Step 14001: the microcode program 160 refers to the column device table 163 in FIG. 5, refers to the “segment attribute” field 7006 in the L_SEG-P_BLK mapping table 164 in FIG. 7 with regard to all the PDEVs 136 in the relevant CDEV 136, and selects the type of the segment to be moved (high access “H” or low access “L”). Then, the microcode program 160 obtains a block group list relating to blocks 7004 of the relevant segment. The obtained list is constituted from the PDEV number (18001) and the BLK number (18002) as shown in the WL object list 169 in FIG. 18. A pointer 18003 indicating the BLK (block) in the PDEV 133 on which the wear leveling is currently being performed is given to the WL object block list 169. Incidentally, the type of the segment to be moved is judged by the behavior bit 168 indicating the type of wear leveling in the CDEV 136 as described above (the behavior bit 168 in terms of table information is the “Moved” field 7008 in the L_SEG-P_BLK mapping table 164).


Step 14002: the microcode program 160 checks if any block remains unmoved in the block group selected in step 14001. If there is any unmoved block, the microcode program 160 proceeds to step 14003; or if all the blocks have been moved, the microcode program 160 terminates the processing.


Step 14003: the microcode program 160 checks if the block to be moved has not already been moved, by checking whether the status of the “Moved” field 7008 in the L_SEG-P_BLK mapping table 164 in FIG. 7 is “Yes” or not, based on the PDEV number 7003 and the block number 7004. If “-” is stored in the “Moved” field, which means the relevant block has not been moved, the microcode program 160 proceeds to step 14004; or if “Yes” is stored in the “Moved” field, which means the relevant block has been moved, the microcode program 160 proceeds to step 14007.


Step 14004: the microcode program 160 allocates a destination block from a PDEV 133 added to store blocks.


Step 14005: the microcode program 160 migrates data of the block to be moved to the allocated destination block.


Step 14006: the microcode program 160 replaces the segment number 7004 of the segment, to which the source block belongs, in the L_SEG-P_BLK mapping table 164 in FIG. 7 with the segment number of the destination block.


Step 14007: the microcode program 160 resets the value in the “Moved” field 7008 to “-” in order to indicate that the operation on the object block has been completed, and then the microcode program 160 moves the pointer 18003, which is given to the WL object block list 169 shown in FIG. 18, to the next segment.


In this embodiment, it is assumed that the microcode program 160 executes all the processing. However, if the flash memory adapter (FMA) 131 for FMPKs 130 is configured so that it can manage free blocks in the PDEV format table 162 in FIG. 4, the flash memory adapter (FMA) 131 can change mapping of the segment in step 14006 and then changes the state of the relevant block to “free.”

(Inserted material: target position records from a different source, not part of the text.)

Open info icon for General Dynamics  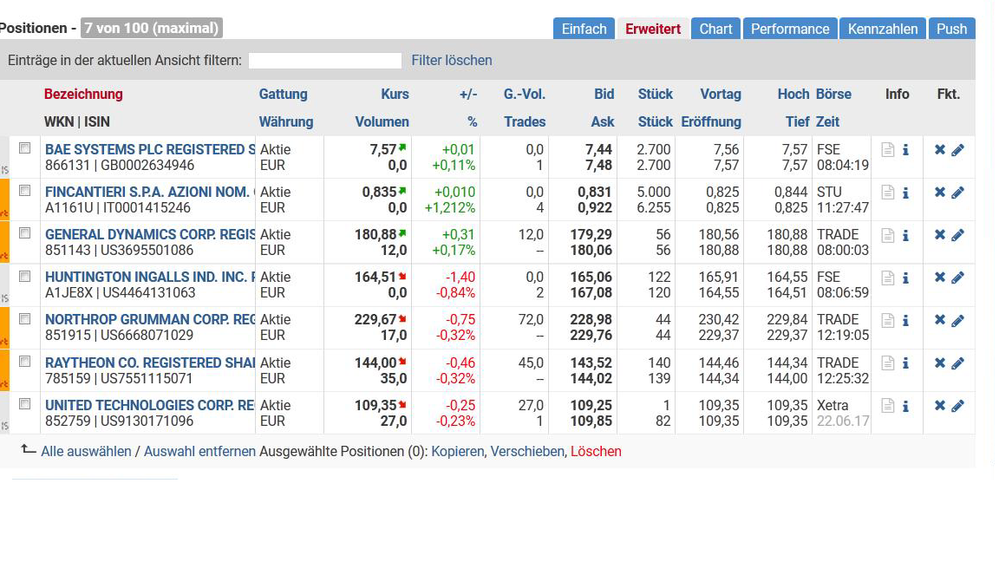906,236
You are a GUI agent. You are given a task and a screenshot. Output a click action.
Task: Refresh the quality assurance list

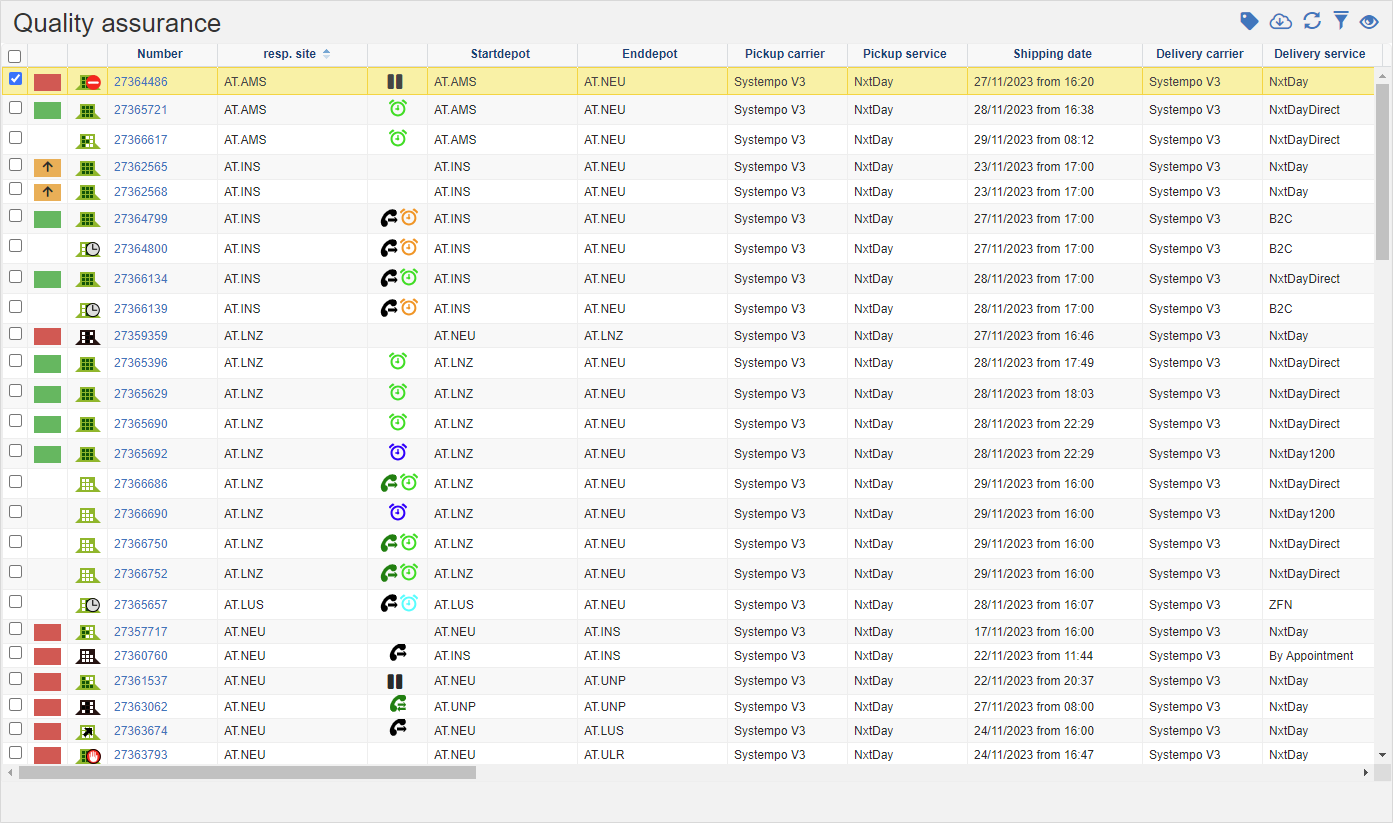pos(1312,21)
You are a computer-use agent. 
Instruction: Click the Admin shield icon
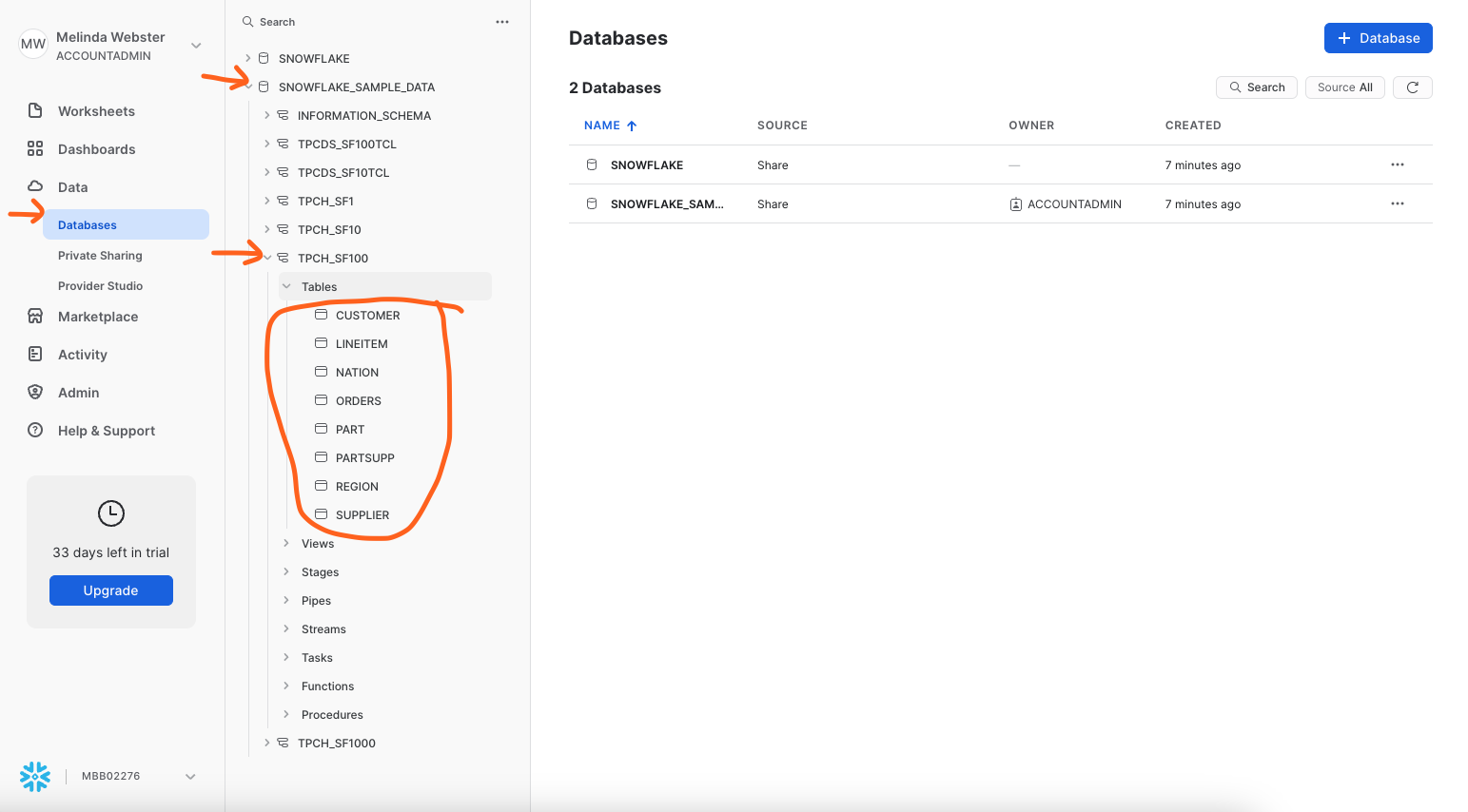pos(35,392)
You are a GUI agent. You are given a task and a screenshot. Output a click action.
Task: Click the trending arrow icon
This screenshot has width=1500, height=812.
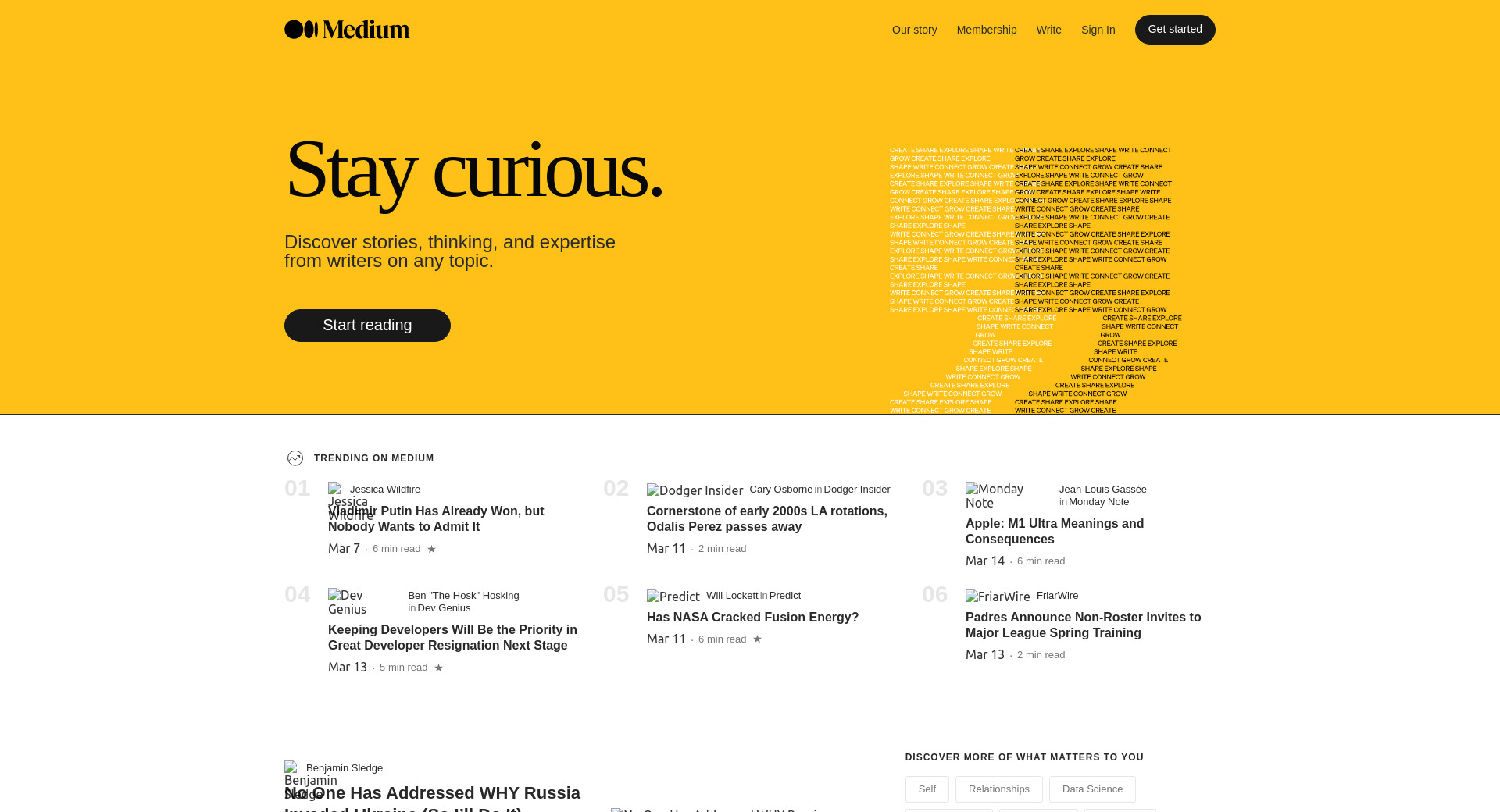[x=295, y=458]
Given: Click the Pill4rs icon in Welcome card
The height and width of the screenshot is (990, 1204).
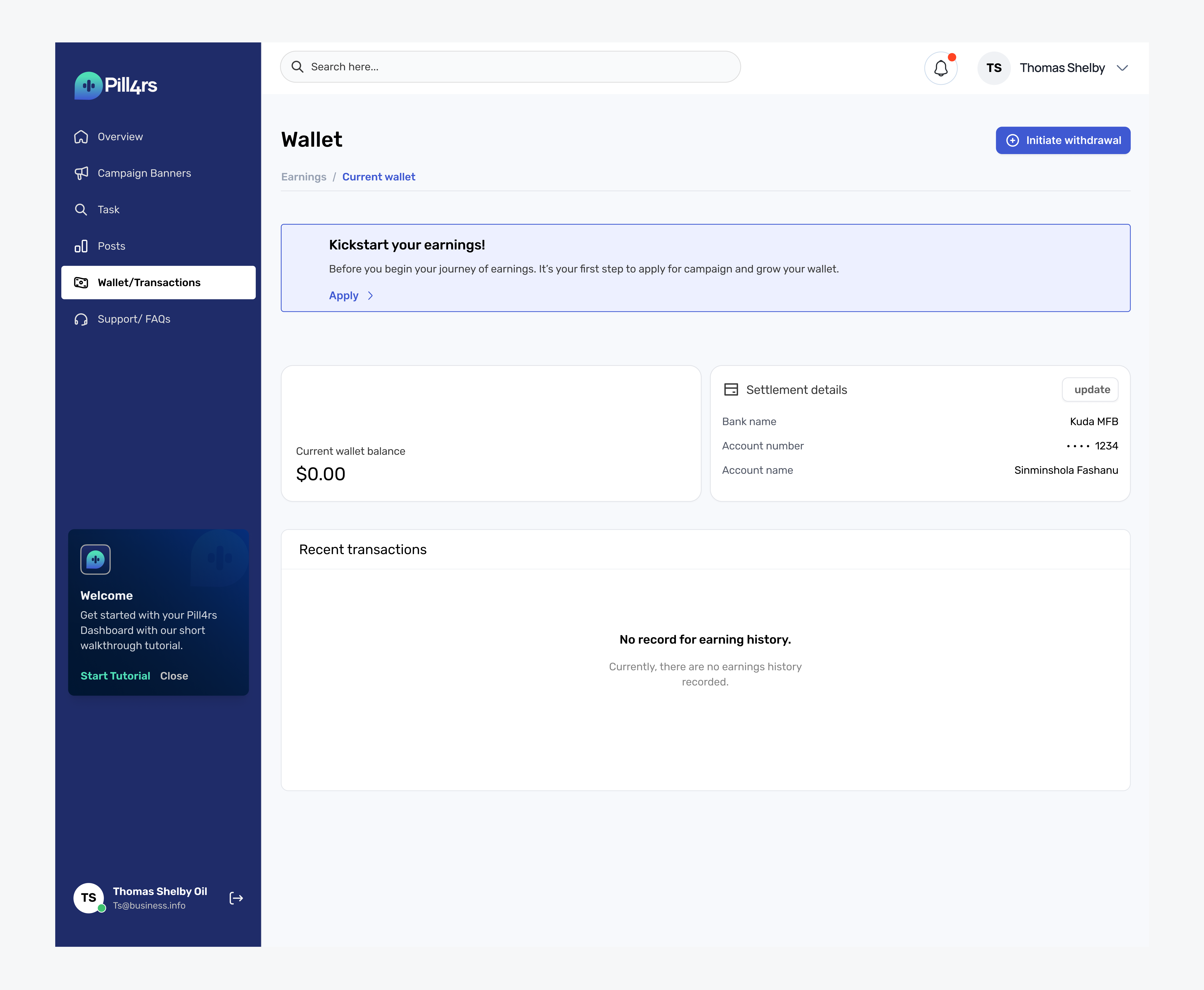Looking at the screenshot, I should pyautogui.click(x=95, y=559).
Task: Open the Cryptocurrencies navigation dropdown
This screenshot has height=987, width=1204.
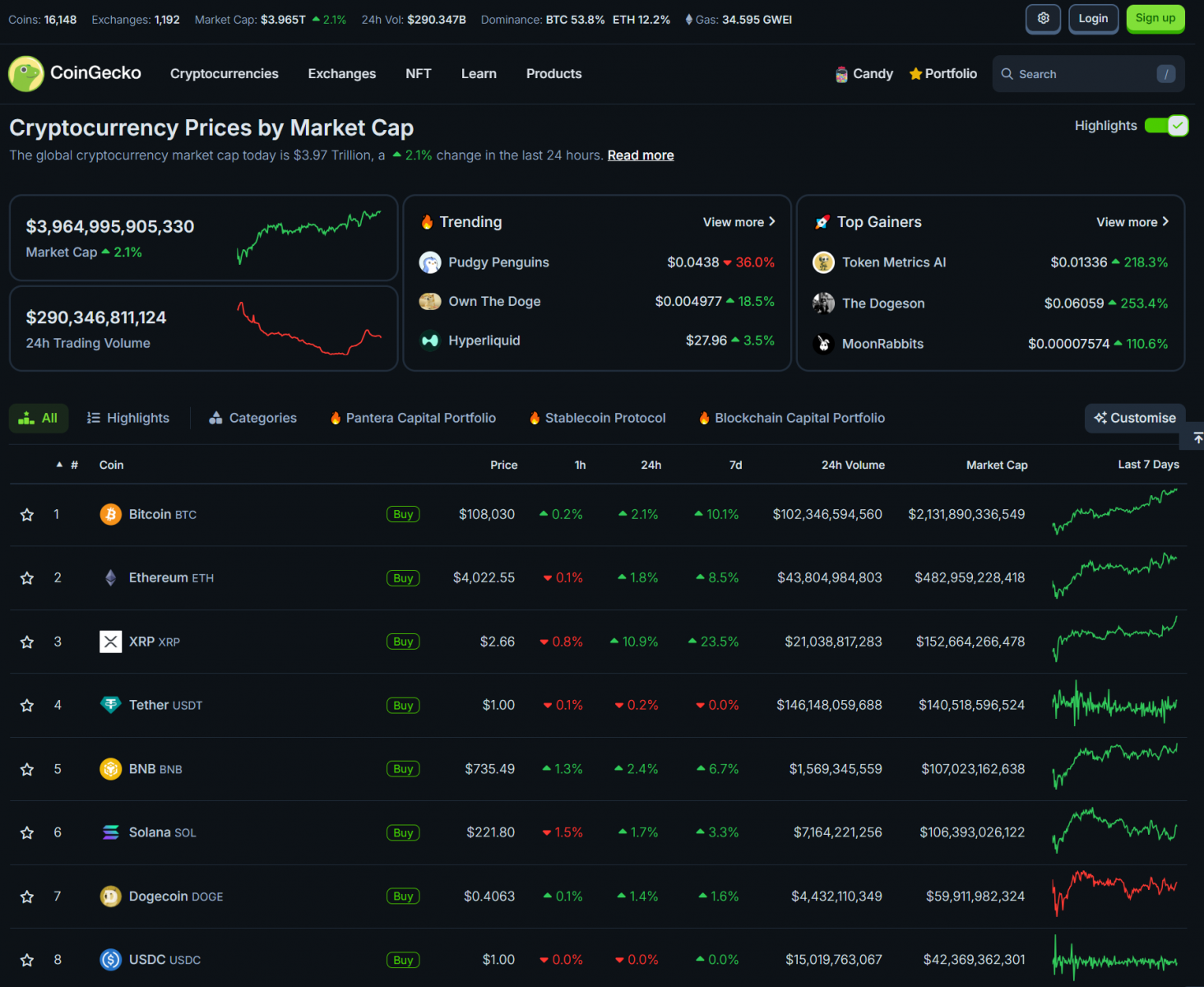Action: click(x=224, y=74)
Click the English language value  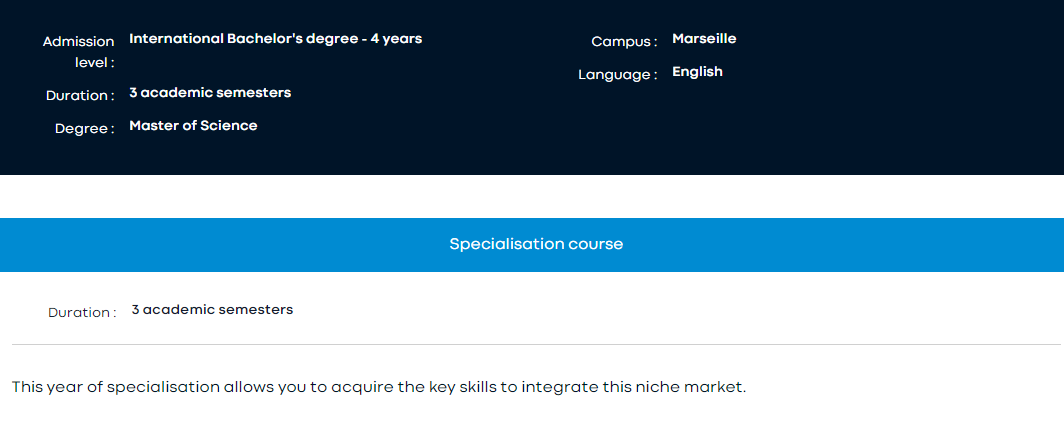[697, 72]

The advantage of the low-access-type processing is that the number of free blocks in the PDEV which is the migration source increases and it is possible to further perform wear leveling using high-access-type data existing in the remaining segments.


The advantage of the high-access-type processing is that high-access-type data can be expected to be migrated together with write I/O by the host and, therefore, it is possible to reduce the number of I/O at the time of migration.



FIG. 15 shows a management GUI 15000 according to this embodiment. This processing is operated by the GUI processing unit for the service processor (SVP) 140. With the management GUI 15000, a pull-tag 15001 is used to set the type of wear leveling among PDEVs 133 to be applied to all CDEVs or the selected CDEV 136, and an OK button 15003 is used to decide the type of wear leveling. The content of this decision is stored in the wear leveling processing unit 190 for performing wear leveling among the PDEVs 133 and is used when performing wear leveling in a CDEV 136.



FIG. 16 is a diagram for explaining the outline of the operation to implement the content of this embodiment.


In the case of the low access type, low-access data in a block 16004 having the low access attribute in a physical device PDEV 16001 is migrated to an additional package (substitute package) 16002 and high-access data remains in the physical device PDEV 16001, so that the number of free blocks increases and the effect of wear leveling can be enhanced.


In the case of the high access type, high-access data in a block 16005 having the high access attribute in the physical device PDEV 16001 is migrated to the additional package (substitute package) 16002 and low-access data remains in the physical device PDEV 16001. As a result, it is possible to enhance the effect of wear leveling in the additional package 16002 and replace the package quickly.


According to this embodiment as described above, the storage controller 110 manages data in each block of a plurality of FMPKs 130 based on the attribute of the relevant block according to the microcode program 160 and performs the leveling processing on data in blocks belonging to the leveling object device(s).


The storage controller 110 can perform the leveling processing on data in blocks belonging to the leveling object device(s) by, for example, allocating a PDEV 133 with a small number of erases to an LDEV 135 with high write access frequency and allocating a PDEV 133 with a large number of erases to an LDEV 135 with low write access frequency.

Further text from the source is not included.